Short exercise =
Retype, word for word, the part of the listing from the line with "At what coordinates should I click to accomplish: Select" up to and including the line with "pos(338,925)".

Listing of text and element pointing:
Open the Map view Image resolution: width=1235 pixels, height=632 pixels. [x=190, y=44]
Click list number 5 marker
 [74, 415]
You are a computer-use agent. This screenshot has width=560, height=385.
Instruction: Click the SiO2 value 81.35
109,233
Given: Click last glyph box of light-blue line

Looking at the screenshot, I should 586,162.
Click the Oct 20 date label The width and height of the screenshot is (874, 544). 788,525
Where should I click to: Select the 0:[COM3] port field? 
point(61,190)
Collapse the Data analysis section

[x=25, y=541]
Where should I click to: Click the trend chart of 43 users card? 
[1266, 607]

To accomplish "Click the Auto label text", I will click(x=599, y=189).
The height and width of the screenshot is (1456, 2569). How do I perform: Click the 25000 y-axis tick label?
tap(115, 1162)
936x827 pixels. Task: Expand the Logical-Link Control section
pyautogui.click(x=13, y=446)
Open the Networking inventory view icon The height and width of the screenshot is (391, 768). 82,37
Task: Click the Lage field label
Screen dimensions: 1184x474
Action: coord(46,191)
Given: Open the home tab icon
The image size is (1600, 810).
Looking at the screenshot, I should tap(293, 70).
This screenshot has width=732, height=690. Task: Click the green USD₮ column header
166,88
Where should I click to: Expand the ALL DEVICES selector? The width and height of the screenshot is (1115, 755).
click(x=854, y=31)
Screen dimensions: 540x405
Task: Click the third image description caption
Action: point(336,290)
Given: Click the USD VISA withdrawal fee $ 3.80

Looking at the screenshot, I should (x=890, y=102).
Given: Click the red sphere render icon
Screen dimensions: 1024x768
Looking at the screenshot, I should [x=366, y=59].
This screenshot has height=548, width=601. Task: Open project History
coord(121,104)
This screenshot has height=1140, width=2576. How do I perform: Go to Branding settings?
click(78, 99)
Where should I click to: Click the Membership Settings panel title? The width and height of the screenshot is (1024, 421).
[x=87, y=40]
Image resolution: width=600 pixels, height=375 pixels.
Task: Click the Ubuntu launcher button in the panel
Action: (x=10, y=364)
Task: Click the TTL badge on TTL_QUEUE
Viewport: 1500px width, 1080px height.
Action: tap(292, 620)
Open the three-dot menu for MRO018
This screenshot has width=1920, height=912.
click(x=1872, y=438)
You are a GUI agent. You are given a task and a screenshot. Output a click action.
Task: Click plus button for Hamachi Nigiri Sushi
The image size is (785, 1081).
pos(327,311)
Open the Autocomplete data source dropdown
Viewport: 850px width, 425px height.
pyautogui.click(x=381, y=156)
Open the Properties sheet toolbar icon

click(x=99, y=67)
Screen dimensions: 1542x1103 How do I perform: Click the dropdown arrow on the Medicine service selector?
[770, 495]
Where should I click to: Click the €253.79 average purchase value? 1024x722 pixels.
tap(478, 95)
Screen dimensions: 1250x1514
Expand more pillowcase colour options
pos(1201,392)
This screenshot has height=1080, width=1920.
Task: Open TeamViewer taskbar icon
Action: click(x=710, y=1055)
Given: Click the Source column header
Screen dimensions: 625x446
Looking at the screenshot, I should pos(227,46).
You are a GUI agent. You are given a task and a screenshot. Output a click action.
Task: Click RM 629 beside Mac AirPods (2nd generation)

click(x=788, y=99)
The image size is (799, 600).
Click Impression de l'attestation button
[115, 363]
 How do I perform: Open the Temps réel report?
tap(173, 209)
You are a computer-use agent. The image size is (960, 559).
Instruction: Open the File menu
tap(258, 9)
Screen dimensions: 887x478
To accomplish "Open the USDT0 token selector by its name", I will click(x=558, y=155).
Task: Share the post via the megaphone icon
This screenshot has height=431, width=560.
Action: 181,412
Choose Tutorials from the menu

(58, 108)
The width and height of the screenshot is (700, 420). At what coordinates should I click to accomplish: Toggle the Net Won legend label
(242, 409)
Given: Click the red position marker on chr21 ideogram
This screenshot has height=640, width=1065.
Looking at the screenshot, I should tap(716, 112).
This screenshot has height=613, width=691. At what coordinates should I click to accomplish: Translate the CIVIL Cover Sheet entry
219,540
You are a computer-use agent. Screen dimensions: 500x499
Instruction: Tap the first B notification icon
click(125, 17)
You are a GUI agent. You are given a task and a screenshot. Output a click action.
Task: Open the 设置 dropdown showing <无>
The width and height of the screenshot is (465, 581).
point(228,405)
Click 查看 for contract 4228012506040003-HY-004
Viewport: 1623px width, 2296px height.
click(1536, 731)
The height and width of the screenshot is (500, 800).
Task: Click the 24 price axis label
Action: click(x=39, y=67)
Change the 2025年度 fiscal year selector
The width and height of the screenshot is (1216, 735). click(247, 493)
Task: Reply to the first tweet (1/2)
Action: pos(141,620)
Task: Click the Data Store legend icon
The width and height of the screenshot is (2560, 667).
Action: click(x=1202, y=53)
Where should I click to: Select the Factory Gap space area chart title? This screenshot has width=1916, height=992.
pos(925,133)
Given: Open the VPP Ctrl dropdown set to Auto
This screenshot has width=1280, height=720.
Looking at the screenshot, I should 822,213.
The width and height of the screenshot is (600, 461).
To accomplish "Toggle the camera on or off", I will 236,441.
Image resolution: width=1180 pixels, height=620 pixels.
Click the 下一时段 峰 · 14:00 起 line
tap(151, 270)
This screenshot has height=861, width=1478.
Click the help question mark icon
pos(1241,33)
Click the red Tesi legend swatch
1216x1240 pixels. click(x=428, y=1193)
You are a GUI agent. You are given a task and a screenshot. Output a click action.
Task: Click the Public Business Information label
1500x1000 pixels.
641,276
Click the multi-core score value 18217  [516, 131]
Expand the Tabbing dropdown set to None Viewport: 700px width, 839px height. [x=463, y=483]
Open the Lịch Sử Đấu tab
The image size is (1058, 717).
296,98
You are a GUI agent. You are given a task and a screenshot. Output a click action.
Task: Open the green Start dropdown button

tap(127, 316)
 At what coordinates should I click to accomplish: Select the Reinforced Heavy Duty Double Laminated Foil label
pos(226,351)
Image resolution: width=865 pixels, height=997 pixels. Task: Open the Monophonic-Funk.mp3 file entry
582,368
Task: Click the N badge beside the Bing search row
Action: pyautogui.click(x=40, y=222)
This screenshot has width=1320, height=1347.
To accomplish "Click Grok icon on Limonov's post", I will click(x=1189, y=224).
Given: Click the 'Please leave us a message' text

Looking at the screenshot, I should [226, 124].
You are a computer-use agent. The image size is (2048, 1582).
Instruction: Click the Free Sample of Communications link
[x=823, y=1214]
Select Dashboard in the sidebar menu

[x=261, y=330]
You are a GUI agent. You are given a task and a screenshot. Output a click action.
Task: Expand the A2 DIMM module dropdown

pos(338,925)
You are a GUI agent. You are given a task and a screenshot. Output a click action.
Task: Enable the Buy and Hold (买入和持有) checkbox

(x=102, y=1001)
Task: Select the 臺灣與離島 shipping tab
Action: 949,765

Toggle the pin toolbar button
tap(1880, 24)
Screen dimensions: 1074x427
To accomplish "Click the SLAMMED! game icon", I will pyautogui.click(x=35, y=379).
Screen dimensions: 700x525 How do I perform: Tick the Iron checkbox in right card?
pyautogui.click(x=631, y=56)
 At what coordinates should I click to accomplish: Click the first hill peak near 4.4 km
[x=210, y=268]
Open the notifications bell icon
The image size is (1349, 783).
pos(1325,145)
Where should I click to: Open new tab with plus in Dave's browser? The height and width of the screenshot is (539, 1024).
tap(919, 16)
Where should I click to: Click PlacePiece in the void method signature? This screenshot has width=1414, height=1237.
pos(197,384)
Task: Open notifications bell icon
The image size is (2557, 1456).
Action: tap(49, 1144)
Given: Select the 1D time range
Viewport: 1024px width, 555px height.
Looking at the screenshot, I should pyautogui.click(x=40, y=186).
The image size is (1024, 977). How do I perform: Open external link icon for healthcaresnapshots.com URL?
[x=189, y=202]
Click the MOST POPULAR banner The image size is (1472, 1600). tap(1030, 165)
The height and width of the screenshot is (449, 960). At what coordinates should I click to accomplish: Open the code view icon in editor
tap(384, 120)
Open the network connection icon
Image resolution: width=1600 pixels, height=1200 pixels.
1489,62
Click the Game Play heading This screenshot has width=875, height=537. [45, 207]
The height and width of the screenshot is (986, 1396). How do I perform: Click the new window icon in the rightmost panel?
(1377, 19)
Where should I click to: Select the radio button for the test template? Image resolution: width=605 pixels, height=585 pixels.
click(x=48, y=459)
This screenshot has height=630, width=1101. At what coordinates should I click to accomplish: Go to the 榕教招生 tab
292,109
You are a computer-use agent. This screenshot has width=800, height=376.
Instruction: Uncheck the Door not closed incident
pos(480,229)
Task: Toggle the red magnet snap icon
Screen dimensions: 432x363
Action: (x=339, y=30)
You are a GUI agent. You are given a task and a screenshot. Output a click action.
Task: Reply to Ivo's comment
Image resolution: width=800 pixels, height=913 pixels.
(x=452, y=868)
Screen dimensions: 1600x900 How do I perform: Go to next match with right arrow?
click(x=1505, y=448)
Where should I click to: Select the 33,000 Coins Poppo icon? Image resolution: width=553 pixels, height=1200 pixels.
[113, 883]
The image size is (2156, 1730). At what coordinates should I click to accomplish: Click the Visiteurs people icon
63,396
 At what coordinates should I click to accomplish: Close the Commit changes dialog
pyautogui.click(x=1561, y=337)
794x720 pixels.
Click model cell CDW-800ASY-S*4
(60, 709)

Task output =
 At what coordinates should I click to accomplish: Select the Reinforced Heavy Duty Double Laminated Foil label
pos(226,351)
Image resolution: width=865 pixels, height=997 pixels. Task: Open the Monophonic-Funk.mp3 file entry
582,368
Task: Click the N badge beside the Bing search row
Action: pyautogui.click(x=40, y=222)
This screenshot has width=1320, height=1347.
To accomplish "Click Grok icon on Limonov's post", I will click(x=1189, y=224).
Given: Click the 'Please leave us a message' text

Looking at the screenshot, I should [226, 124].
You are a computer-use agent. The image size is (2048, 1582).
Instruction: Click the Free Sample of Communications link
[x=823, y=1214]
Select Dashboard in the sidebar menu

[x=261, y=330]
You are a GUI agent. You are given a task and a screenshot. Output a click action.
Task: Expand the A2 DIMM module dropdown

pos(338,925)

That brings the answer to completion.